Principal shooting on the series took place in South Africa, which doubled up for 1960s Soho. Original music for the series was written by Chris Letcher, alongside Ben Bartlett. The Runaway was the second of Cole's novels to be adapted by Company Pictures for Sky, following on from The Take, starring Tom Hardy and Charlotte Riley, that first broadcast in 2009. The complete series of The Runaway was released on DVD via ITV Studios on 9 May 2011.

==Reception==
Patrick Smith of The Telegraph said of the first episode; "Martina Cole's crime novels aren't for the faint-hearted: they are gritty, lurid and relentlessly brutal. It's no surprise, then, that the opening episode of The Runaway made for uncomfortable viewing. Although one moment captured this transformation perfectly, the rest of the episode wasn’t nearly as gripping. The central storyline was hackneyed, while Keith Allen, sporting a horrendous wig, sounded – irritatingly – as if he was channelling Danny Dyer. I was a little disappointed with Jack O'Connell, too. He wasn't bad. It's just that, having watched him play Cook in Skins with such élan, I was expecting a tour de force."

Metro published a slightly more positive review, writing: "Despite the Lock Stock clichés that lurked at every turn, The Runaway had me running with it.
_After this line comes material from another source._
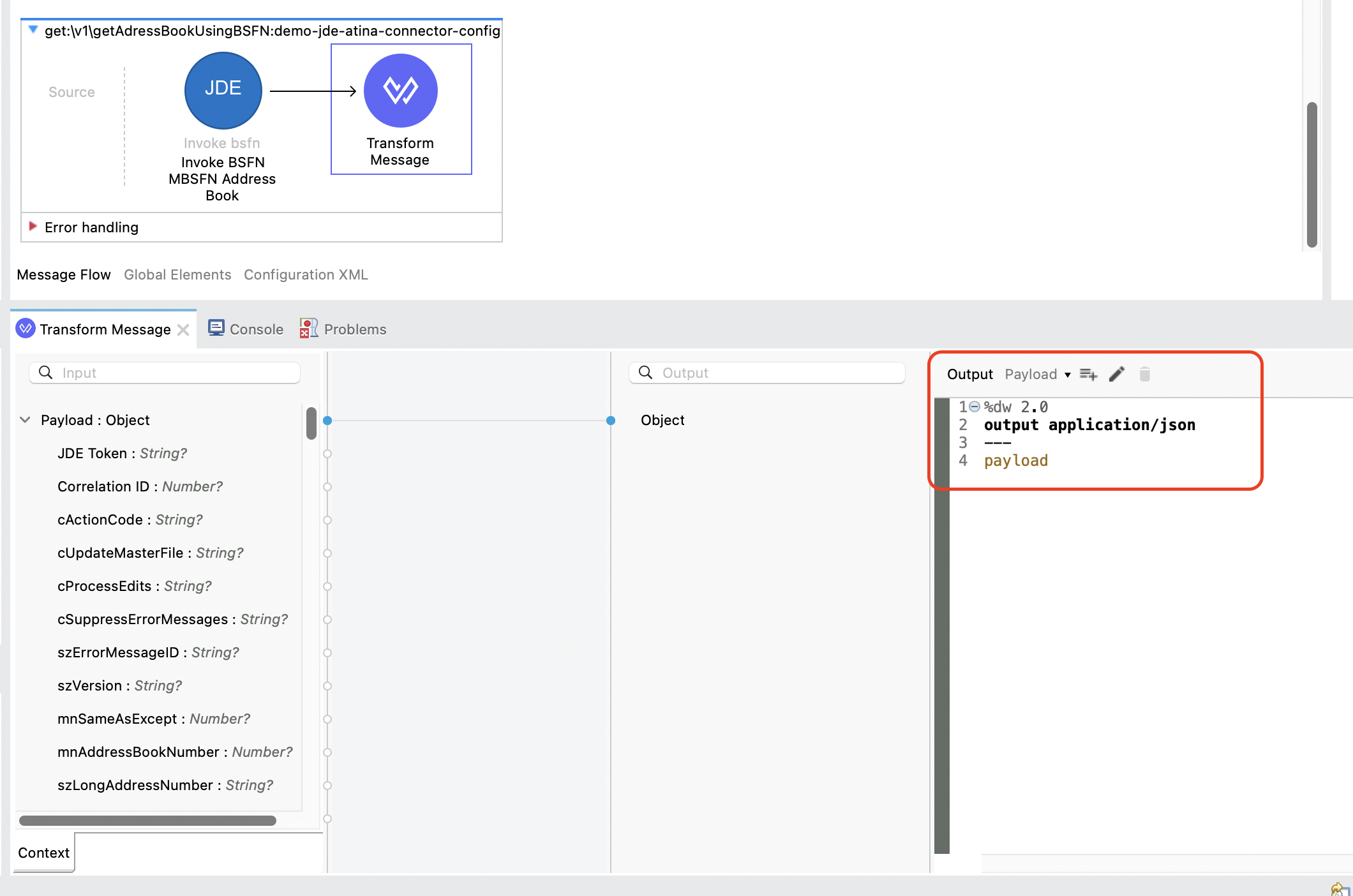The width and height of the screenshot is (1353, 896).
Task: Click the JDE Invoke BSFN connector icon
Action: [223, 90]
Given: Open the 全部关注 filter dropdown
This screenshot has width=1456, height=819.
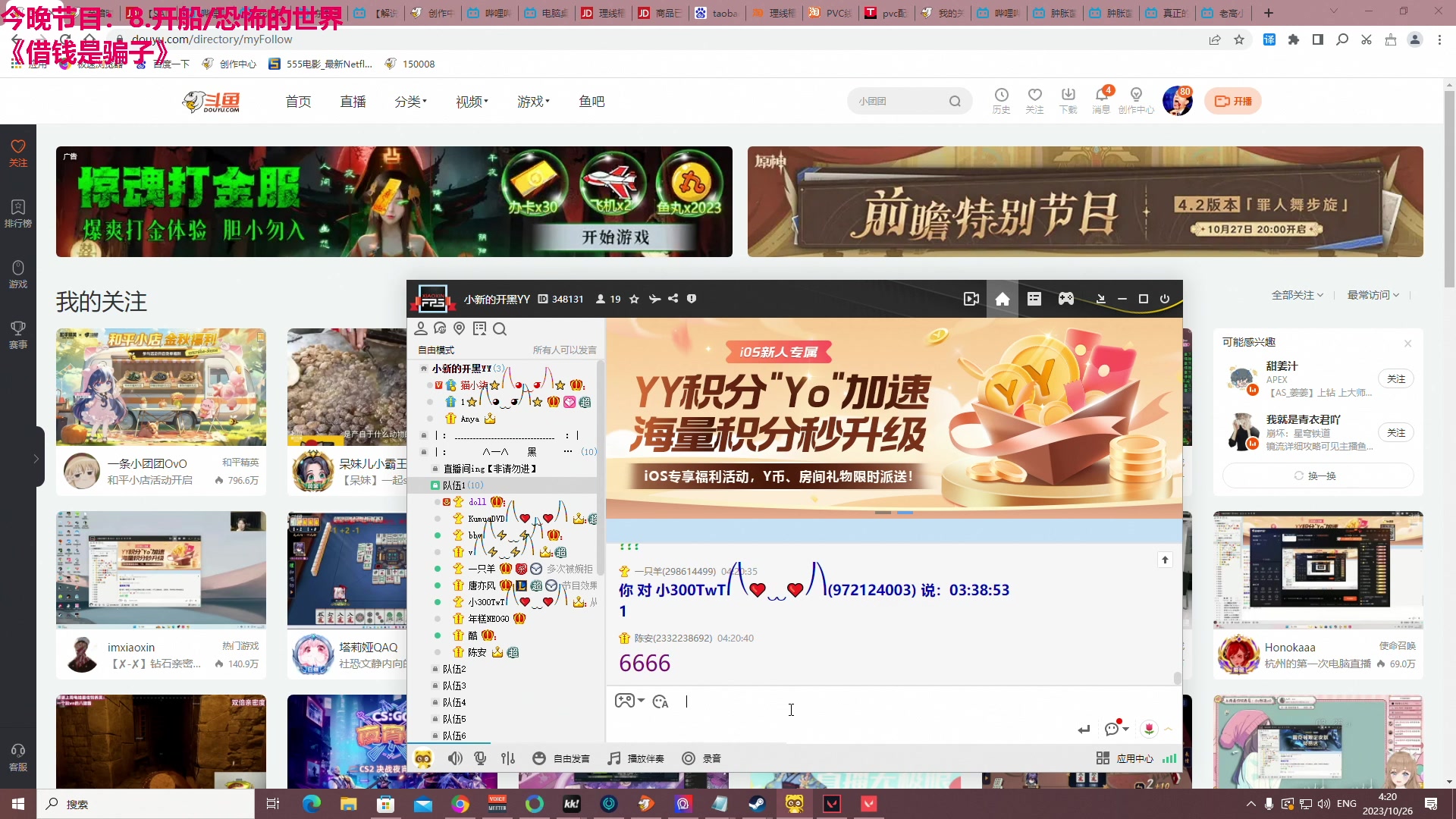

Opening with a knockout boxing scene straight out of Raging Bull, The Runaway had a sweaty, salty tang about it, an intensity that overcame the fact it staggered about, drunk on its own testosterone."

==Plot==
While unrelated by blood, Cathy Connor and Eamonn Docherty live as brother and sister growing up and embark on a secret relationship. The couple are torn apart when Cathy is sent into care, but she manages to escape and finds her way onto the streets of Soho. Befriended by colourful transvestite Desrae, Cathy grows up in the heart of London's underworld, while Eamonn is drawn into a life of crime and ultimately flees to New York. The pair are finally drawn back together in the midst of the nation's impending future, but their future is far from safe.

==Cast==
- Jack O'Connell as Eamonn Docherty Jnr.
- Joanna Vanderham as Cathy Connor
- Burn Gorman as Richard Gates
- Keith Allen as Danny Dixon
- Kierston Wareing as Madge
- Alan Cumming as Desrae
- Sam Spruell as Jim Harvey
- Ken Stott as Joey Pasqualino
- Mark Womack as Eamonn Docherty Snr.
- Nora-Jane Noone as Caitlin
- Max Irons as Tommy Pasqualino
- Emily Beecham as Caroline Dixon
- Dominika Jablonska as Maureen
- Grant Swanby as Sean Carty
- David Westhead as Ron Carver

==Episodes==

| No. | Title | Directed by | Written by | Original release date | UK viewers (millions) |
| 1 | "Episode 1" | David Richards | Allan Cubitt | 31 March 2011 | 0.86 |
Cathy Connor and Eamonn Docherty are childhood sweethearts who are desperate to escape their East End roots. When Cathy murders her Mum's pimp in self-defense it changes their lives forever.
| 2 | "Episode 2" | David Richards | Allan Cubitt | 7 April 2011 | 0.86 |
Cathy and Eamonn struggle with their enforced separation. Whilst Eamonn plays a dangerous game by undermining his boss, Cathy finds herself in an oppressive reform school. When Cathy is abused, she runs away and ends up in Soho.
| 3 | "Episode 3" | David Richards | Allan Cubitt | 14 April 2011 | 0.86 |
With Desrae's help, Cathy reinvents herself in Soho. Cathy and Eamonn are reunited but it ends in disaster and Eamonn is forced to flee the country.
| 4 | "Episode 4" | David Richards | Allan Cubitt | 21 April 2011 | 0.81 |
Eamonn and Cathy rekindle their romance but when Eamonn is forced to return to America, a pregnant Cathy seduces Tommy and they get married.
| 5 | "Episode 5" | David Richards | Tom Grieves | 28 April 2011 | 0.78 |
Cathy and Tommy's marriage is on the rocks which is further exacerbated when Eamonn returns to London. When Tommy's drug deal goes wrong, Kitty's life is left hanging in the balance.
| 6 | "Episode 6" | David Richards | Allan Cubitt | 5 May 2011 | 0.77 |
Eamonn plays a dangerous game by informing on the IRA to Special Branch. He and Cathy are desperate to get away and start a new life together but will they make it without being caught?